• EXCERPT PROVIDED
As we enter the holiday season and inch closer to the end of a turbulent year, it's been a diverse week for private placements. This week, we bring you deals from a sports betting firm, a cannabis producer, and a base metals miner.
1. Score Media and Gaming Inc. (TSX-V: SCR)
- Gross Proceeds: $40 million
- Sector: Sports betting
- Units issued: 28.57 million
- Type: Subordinate voting shares
- Price: $1.40
- Warrants: None
- Agents: Canaccord Genuity Corp., Eight Capital
- Use of Proceeds: Working capital
- Press release
Sports betting company Score Media and Gaming Inc. (TSX-V: SCR) announced a $40 million bought deal on Monday.
The company plans to issue 28.57 million subordinate voting shares at $1.40 each, roughly in line with the share price at the time of the announcement. The deal is underwritten by Canaccord Genuity Corp. and Eight Capital, who have been granted an over-allotment option to purchase up to an additional 4.29 million shares at the same price.

• EXERCISE DIRECTIONS
How does the private placements roundup continue after its last sentence? Write the next part.

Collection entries
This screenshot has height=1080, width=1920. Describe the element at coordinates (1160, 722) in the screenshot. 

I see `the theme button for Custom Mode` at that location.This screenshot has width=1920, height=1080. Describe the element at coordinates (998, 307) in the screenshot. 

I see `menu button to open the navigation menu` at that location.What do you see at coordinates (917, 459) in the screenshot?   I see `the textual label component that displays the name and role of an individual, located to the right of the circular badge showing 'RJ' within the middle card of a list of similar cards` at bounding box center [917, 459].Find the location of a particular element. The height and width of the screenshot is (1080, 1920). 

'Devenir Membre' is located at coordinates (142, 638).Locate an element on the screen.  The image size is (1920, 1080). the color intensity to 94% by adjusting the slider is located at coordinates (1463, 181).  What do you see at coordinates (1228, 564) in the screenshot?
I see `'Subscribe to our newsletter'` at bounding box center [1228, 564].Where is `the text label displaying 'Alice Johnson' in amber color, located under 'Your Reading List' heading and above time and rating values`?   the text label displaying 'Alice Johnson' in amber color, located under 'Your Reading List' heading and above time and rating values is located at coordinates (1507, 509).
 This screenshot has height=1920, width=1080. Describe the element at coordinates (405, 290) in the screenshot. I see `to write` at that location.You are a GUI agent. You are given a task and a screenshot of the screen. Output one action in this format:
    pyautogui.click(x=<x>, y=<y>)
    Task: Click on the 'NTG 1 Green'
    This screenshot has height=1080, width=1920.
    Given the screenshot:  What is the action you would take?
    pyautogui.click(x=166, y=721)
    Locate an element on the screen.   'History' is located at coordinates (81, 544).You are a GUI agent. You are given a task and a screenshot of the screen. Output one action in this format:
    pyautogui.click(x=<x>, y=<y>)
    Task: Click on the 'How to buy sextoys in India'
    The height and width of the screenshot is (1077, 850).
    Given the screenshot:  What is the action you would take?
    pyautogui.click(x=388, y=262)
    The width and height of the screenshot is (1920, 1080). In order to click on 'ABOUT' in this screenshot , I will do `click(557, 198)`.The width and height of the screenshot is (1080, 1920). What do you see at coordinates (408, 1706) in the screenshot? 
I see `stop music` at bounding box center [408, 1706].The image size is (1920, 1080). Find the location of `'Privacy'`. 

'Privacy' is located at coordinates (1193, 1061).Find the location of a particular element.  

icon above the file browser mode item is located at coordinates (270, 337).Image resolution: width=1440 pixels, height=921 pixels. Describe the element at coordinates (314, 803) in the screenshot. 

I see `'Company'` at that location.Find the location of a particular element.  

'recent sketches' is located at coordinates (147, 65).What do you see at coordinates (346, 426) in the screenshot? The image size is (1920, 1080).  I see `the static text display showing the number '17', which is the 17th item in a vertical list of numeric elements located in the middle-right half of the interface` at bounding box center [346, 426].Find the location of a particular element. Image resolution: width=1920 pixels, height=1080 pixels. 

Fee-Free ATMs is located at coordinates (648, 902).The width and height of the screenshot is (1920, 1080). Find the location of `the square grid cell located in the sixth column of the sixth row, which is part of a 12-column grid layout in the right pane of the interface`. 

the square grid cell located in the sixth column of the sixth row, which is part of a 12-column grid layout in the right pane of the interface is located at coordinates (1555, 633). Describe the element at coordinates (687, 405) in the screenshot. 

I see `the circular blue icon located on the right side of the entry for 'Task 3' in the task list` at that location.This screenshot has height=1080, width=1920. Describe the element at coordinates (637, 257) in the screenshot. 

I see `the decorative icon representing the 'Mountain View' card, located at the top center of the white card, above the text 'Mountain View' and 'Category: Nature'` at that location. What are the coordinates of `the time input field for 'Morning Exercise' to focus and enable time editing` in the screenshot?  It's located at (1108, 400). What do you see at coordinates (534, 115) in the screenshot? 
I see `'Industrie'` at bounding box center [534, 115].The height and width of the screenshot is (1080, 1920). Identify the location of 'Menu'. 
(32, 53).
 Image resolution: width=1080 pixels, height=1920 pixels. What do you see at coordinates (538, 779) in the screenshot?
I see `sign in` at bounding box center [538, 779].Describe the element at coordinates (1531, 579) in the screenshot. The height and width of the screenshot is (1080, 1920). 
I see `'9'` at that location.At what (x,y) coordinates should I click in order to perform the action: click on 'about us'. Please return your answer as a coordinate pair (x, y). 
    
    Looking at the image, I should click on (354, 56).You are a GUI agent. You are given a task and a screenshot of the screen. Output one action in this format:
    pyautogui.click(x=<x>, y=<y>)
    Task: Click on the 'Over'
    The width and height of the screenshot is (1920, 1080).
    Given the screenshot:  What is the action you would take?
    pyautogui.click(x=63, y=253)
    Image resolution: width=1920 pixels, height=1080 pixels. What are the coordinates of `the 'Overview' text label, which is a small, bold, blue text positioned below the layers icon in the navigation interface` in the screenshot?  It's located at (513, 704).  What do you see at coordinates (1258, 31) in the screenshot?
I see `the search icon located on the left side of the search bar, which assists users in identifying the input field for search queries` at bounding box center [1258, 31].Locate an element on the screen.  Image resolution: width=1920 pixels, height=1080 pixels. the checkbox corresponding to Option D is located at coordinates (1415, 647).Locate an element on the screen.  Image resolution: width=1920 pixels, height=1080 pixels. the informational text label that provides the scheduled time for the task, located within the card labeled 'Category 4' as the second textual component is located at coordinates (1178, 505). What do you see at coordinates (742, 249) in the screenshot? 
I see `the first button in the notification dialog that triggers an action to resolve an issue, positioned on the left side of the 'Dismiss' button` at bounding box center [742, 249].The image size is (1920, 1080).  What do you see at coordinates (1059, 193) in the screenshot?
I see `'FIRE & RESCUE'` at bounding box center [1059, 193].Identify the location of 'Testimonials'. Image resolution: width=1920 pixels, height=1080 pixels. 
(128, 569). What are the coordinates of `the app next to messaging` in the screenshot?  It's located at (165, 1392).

• RESULT OF THIS TASK
theScore has been on the rise since the end of November, following a plug from the Globe and Mail and buzz around a potential bill to legalize sports betting in Canada.
Following the announcement of the deal, shares of theScore rose 26 cents in a single day. At the time of writing midday Friday, shares were trading at $1.68 per share
2. The Green Organic Dutchman Holdings Ltd. (TSX: TGOD)
- Gross Proceeds: $11 million
- Sector: Cannabis
- Units issued: 39.29 million
- Type: Special units
- Price: $0.28
- Warrants: Full; $0.35; 5 years
- Agents: Canaccord Genuity Corp., Mackie Research Capital Corp.
- Use of Proceeds: General corporate purposes
- Press release
The Green Organic Dutchman Holdings Ltd. (TSX-V: TGOD) announced a $10 million bought deal private placement on Thursday and upsized it to $11 million the following day.
Now the company plans to issue 39.29 million units at 28 cents each, each consisting of a common share and a full warrant exercisable at 35 cents for 5 years. The deal is udnerwritten by Canaccord Genuity Corp. and Mackie Research Capital Corp., which have been granted an over-allotment option to purchase up to an additional 15% of the offering for 30 days after it closes.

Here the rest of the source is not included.